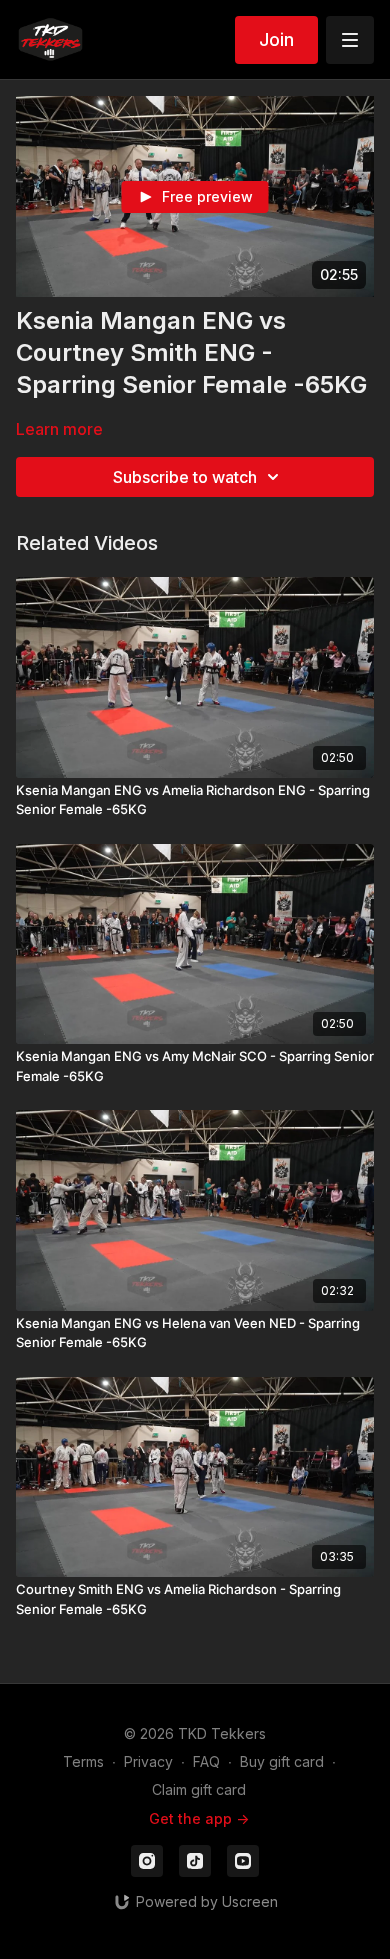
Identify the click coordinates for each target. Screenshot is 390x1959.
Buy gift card (282, 1761)
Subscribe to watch (185, 477)
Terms (83, 1761)
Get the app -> (199, 1818)
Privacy (148, 1761)
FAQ (206, 1761)
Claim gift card (199, 1789)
------------------------------------------------------------
Every line from the one with "Subscribe to watch (185, 477)" to the end of the records above should be returned exactly, and no other lines.

Subscribe to watch (185, 477)
Terms (83, 1761)
Get the app -> (199, 1818)
Privacy (148, 1761)
FAQ (206, 1761)
Claim gift card (199, 1789)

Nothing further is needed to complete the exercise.